Task directions:
Please copy the lines below word for word.

Source data:

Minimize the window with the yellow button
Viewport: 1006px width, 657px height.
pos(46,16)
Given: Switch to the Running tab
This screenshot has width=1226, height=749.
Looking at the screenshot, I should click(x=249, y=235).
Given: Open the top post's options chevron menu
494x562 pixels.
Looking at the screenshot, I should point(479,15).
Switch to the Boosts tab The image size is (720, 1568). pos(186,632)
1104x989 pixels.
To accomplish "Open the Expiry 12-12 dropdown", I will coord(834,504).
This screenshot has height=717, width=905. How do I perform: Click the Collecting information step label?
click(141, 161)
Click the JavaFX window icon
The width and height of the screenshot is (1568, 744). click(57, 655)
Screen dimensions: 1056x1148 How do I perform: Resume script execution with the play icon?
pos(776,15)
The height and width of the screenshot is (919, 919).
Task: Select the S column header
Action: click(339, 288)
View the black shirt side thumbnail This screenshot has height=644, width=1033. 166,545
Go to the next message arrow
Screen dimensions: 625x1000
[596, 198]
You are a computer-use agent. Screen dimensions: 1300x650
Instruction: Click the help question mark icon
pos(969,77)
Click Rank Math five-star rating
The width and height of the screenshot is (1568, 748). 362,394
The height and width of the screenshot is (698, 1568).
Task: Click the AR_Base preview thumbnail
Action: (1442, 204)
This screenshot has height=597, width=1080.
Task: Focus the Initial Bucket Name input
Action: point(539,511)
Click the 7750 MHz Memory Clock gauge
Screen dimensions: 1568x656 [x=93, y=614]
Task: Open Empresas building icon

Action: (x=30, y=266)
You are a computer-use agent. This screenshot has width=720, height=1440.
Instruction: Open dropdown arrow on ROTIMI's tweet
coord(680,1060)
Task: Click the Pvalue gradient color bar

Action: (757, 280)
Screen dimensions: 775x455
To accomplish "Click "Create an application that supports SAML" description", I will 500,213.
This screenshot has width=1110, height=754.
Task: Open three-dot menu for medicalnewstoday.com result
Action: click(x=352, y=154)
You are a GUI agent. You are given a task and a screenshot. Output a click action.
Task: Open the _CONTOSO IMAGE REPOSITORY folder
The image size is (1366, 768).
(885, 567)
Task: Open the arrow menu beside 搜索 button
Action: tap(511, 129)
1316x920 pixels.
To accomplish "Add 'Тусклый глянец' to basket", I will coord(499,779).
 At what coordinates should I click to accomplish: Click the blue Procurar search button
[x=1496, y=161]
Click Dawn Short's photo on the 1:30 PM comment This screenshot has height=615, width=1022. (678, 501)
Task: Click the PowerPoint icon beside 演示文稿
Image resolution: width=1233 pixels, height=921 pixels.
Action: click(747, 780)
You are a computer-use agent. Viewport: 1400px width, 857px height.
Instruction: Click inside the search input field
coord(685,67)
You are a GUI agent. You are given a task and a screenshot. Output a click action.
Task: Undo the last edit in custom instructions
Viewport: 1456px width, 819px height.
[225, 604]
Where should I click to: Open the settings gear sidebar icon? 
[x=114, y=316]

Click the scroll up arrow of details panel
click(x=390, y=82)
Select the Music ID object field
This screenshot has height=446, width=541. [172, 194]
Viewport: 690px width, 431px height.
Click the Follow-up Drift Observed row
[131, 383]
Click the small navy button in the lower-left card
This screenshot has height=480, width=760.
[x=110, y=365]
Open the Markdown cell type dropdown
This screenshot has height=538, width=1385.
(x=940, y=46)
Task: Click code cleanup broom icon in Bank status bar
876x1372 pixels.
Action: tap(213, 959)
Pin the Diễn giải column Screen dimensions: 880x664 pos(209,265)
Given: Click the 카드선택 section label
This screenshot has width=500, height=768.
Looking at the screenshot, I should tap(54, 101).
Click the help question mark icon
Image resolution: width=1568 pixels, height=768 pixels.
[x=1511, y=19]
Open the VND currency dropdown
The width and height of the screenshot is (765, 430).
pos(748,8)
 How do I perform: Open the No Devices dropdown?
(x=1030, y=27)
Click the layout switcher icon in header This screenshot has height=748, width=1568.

Correct output:
Minimize the window with the yellow button
Viewport: 1006px width, 657px height.
pos(46,16)
Given: Switch to the Running tab
This screenshot has width=1226, height=749.
Looking at the screenshot, I should click(x=249, y=235).
Given: Open the top post's options chevron menu
494x562 pixels.
Looking at the screenshot, I should point(479,15).
Switch to the Boosts tab The image size is (720, 1568). pos(186,632)
1104x989 pixels.
To accomplish "Open the Expiry 12-12 dropdown", I will coord(834,504).
This screenshot has height=717, width=905. How do I perform: Click the Collecting information step label?
click(141, 161)
Click the JavaFX window icon
The width and height of the screenshot is (1568, 744). click(57, 655)
Screen dimensions: 1056x1148 How do I perform: Resume script execution with the play icon?
pos(776,15)
The height and width of the screenshot is (919, 919).
Task: Select the S column header
Action: click(339, 288)
View the black shirt side thumbnail This screenshot has height=644, width=1033. 166,545
Go to the next message arrow
Screen dimensions: 625x1000
[596, 198]
You are a computer-use agent. Screen dimensions: 1300x650
Instruction: Click the help question mark icon
pos(969,77)
Click Rank Math five-star rating
The width and height of the screenshot is (1568, 748). 362,394
The height and width of the screenshot is (698, 1568).
Task: Click the AR_Base preview thumbnail
Action: (1442, 204)
This screenshot has height=597, width=1080.
Task: Focus the Initial Bucket Name input
Action: point(539,511)
Click the 7750 MHz Memory Clock gauge
Screen dimensions: 1568x656 [x=93, y=614]
Task: Open Empresas building icon

Action: (x=30, y=266)
You are a computer-use agent. This screenshot has width=720, height=1440.
Instruction: Open dropdown arrow on ROTIMI's tweet
coord(680,1060)
Task: Click the Pvalue gradient color bar

Action: (757, 280)
Screen dimensions: 775x455
To accomplish "Click "Create an application that supports SAML" description", I will 500,213.
This screenshot has width=1110, height=754.
Task: Open three-dot menu for medicalnewstoday.com result
Action: click(x=352, y=154)
You are a GUI agent. You are given a task and a screenshot. Output a click action.
Task: Open the _CONTOSO IMAGE REPOSITORY folder
The image size is (1366, 768).
(885, 567)
Task: Open the arrow menu beside 搜索 button
Action: tap(511, 129)
1316x920 pixels.
To accomplish "Add 'Тусклый глянец' to basket", I will coord(499,779).
 At what coordinates should I click to accomplish: Click the blue Procurar search button
[x=1496, y=161]
Click Dawn Short's photo on the 1:30 PM comment This screenshot has height=615, width=1022. (678, 501)
Task: Click the PowerPoint icon beside 演示文稿
Image resolution: width=1233 pixels, height=921 pixels.
Action: click(747, 780)
You are a computer-use agent. Viewport: 1400px width, 857px height.
Instruction: Click inside the search input field
coord(685,67)
You are a GUI agent. You are given a task and a screenshot. Output a click action.
Task: Undo the last edit in custom instructions
Viewport: 1456px width, 819px height.
[225, 604]
Where should I click to: Open the settings gear sidebar icon? 
[x=114, y=316]

Click the scroll up arrow of details panel
click(x=390, y=82)
Select the Music ID object field
This screenshot has height=446, width=541. [172, 194]
Viewport: 690px width, 431px height.
Click the Follow-up Drift Observed row
[131, 383]
Click the small navy button in the lower-left card
This screenshot has height=480, width=760.
[x=110, y=365]
Open the Markdown cell type dropdown
This screenshot has height=538, width=1385.
(x=940, y=46)
Task: Click code cleanup broom icon in Bank status bar
876x1372 pixels.
Action: tap(213, 959)
Pin the Diễn giải column Screen dimensions: 880x664 pos(209,265)
Given: Click the 카드선택 section label
This screenshot has width=500, height=768.
Looking at the screenshot, I should tap(54, 101).
Click the help question mark icon
Image resolution: width=1568 pixels, height=768 pixels.
[x=1511, y=19]
Open the VND currency dropdown
The width and height of the screenshot is (765, 430).
pos(748,8)
 How do I perform: Open the No Devices dropdown?
(x=1030, y=27)
Click the layout switcher icon in header This screenshot has height=748, width=1568.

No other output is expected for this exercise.